Friday, August 22, 2008

Correspond manual recovery back to the BPEL process

Looks complex, but is it?

Manual recovery of BPEL process does not look like a trivial job at all.
And the BPEL Console for manual recovery does do seem to reveal a lot of information as to which process corresponds to which instance of BPEL process in the first glance.

Why do instances end up in manual recovery?

Well this is to do with how BPEL engine handles in coming messages.
BPEL delivery service does 2 things
  1. Use JMS to register message to be processed
  2. Save message in dehydration store
Once the BPEL thread picks the JMS message the instance goes into UNRESOLVED state.
And when the instance is complete the dehydration stores goes to HANDLED state.

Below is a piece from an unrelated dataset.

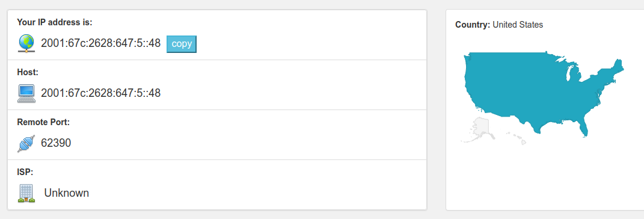Select the IP address text 2001:67c:2628:647:5::48 in top row
The width and height of the screenshot is (644, 219).
pos(100,43)
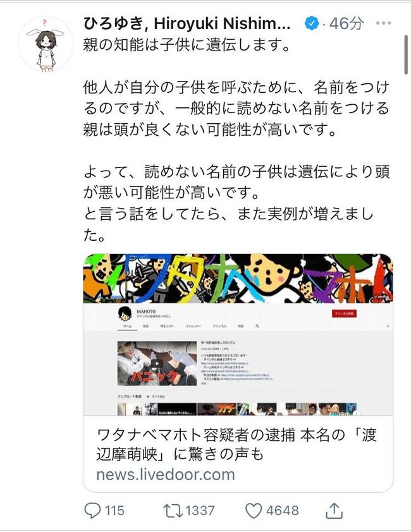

If the server shuts down or crashes or engine times out and comes back unable to find the JMS message as it might be already consumed.

What does Manual Recovery show?

Manual recovery shows all instances that are in UNRESOLVED state.

So it would also show instance going from UNRESOLVED to HANDLED states in dehydration store. But are not yet marked as HANDLED.

From what I have seen in production box, a lot of instances come into manual recovery and disappear in a short while.

Should I recover everything that I see in Manual Recovery?

One should not recover every message that you see in manual recovery.
Some of these could be genuine messages that are in flight.
Recover only those messages that are in manual recovery for at least a duration of X which is larger than expected in that particular enterprise system.

What and where do you recover?

Well when you look at the manual recovery area there are 3 different tabs that you generally see in the BPEL console. Most often you would only recover from the first 2 that are represented invoke and callbacks.

Generally I use the instance ID of the BPEL process to identify manual recovery instance corresponds to which BPEL instance.
If there are instances in staled state in BPEL, there there would be a correspoonding manual recovery process instance.
This manualt recovery instance conversation ID will have also contain the instance ID of the BPEL process along with other information with which the conversation Id is build.

What if there is no instance ID but some thing like MD5{xyz...}

These are messages for which instances are not yet created. Can be safely recovered.

5 comments:

rashmialways said...

hi ,,
I designed one bpel which will on invoke submit bpel process for recovery(Conversation id as input parametera).where I submit bpel using conversation Id.
I am trying to see two tables.
invoke_message and dlv_message with that conversation id and I got single record in invoke_message table with state = 2 .
what does these state number stands for .
I could see State values varies from 0,1,2,3,4 in these two tables.

Only State 0 is retryable ?

Kalidass Mookkaiah said...

I will create another post to explain on the states.

hagi said...

Hi, nice post,thanks.

We are having this problem constantly in our bpel process.Some of them i can recover but most of them not.When i do a server restart the problem goes away but after a while we got it again.

Do you have an idea about why could this happen so often?

thanks.

Kalidass Mookkaiah said...

Need a proper analysis as to why this is happening.

Pick up a instance that has left over transient data in MRA. Pick up the instance and identify where the instance is struck.

Generally if you have a out of sync Async response or a pick activity that times out before the instance is ready to receive data, this happens.

Your best bet is still to investigate instance to identify the struck activity in BPEL console.

Be sure not to recover transactions that were created recently. Try to recover transactions that are a bit old as per your average instance life time.

Hope this helps.

MK

Unknown said...

Hi

Very informative. thanks !!!!

Had a question
We have quite a large no of messages that are stuck in recovery console. These have accumulated over a period of time.
When we try to manually process these messages in the recovery console, we have observed that, at times, the messages are not processed. We have to restart the server to process these messages. The question that i have is - does the large no of messages that are stuck in the recovery console contribute to the BPEL server getting stuck or unresponsive and needs a restart ?